Correlation tests are slightly hampered by the lack of repeatability in many benchmarks. The drivers usually attempt multiple runs, but often are unable to remove noise in the data. HINT is somewhat unusual in the way noise is detected and removed, and as a result its runs are highly repeatable. Even the 7% variation we saw in SPEC runs is larger than the variation implied by the correlation coefficient between HINT and SPEC, for example.Taken as a positive, this shows that performance prediction accuracy using HINT is more than sufficient for practical purposes.
Figure 11. Benchmarks as sample points of a generic HINT graph
Our studies of parallel benchmarks such as the NAS Parallel Benchmarks indicate that HINT has superset capability. Parallel benchmarking is the most expensive kind of benchmarking, because conversions to different parallel architectures can take many person-months. This is where the ease-of-conversion of HINT could produce practical savings without sacrifice of information or accuracy.
We are now beginningwork to find application signatures by linear programming methods instead of by plotting correlation curves. We will adjust the weights at each of the HINT sample points by the simplex method to find the maximum predictive value, and then infer these weights to be the true application signature.
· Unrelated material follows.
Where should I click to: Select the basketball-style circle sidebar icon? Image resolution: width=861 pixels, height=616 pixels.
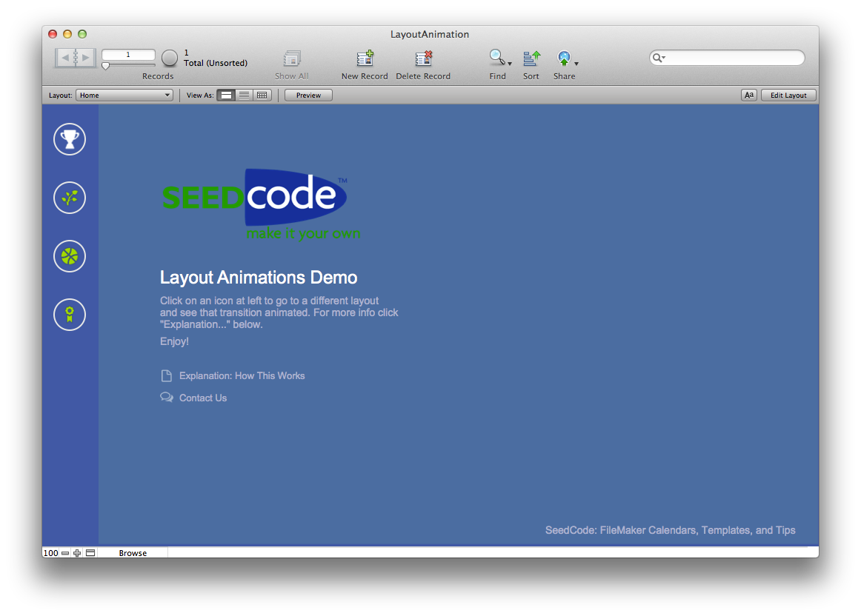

Ultimately, the goal of any benchmark is to correlate closely with application performance, not with other benchmarks. This is our next direction. Because benchmark data is readily available for so many computers, we were able to test our "application signature" idea by testing correlations with HINT curves. We expect to find ways to obtain application signatures automatically and use these to test the predictive power of HINT technology. While we echo the caveat of all benchmarkers that no single benchmark can universally predict performance, we feel this study clarifies the two main dimensions of variability (data type and memory regime) and provides a practical way to reduce the chance of being misled by benchmarks.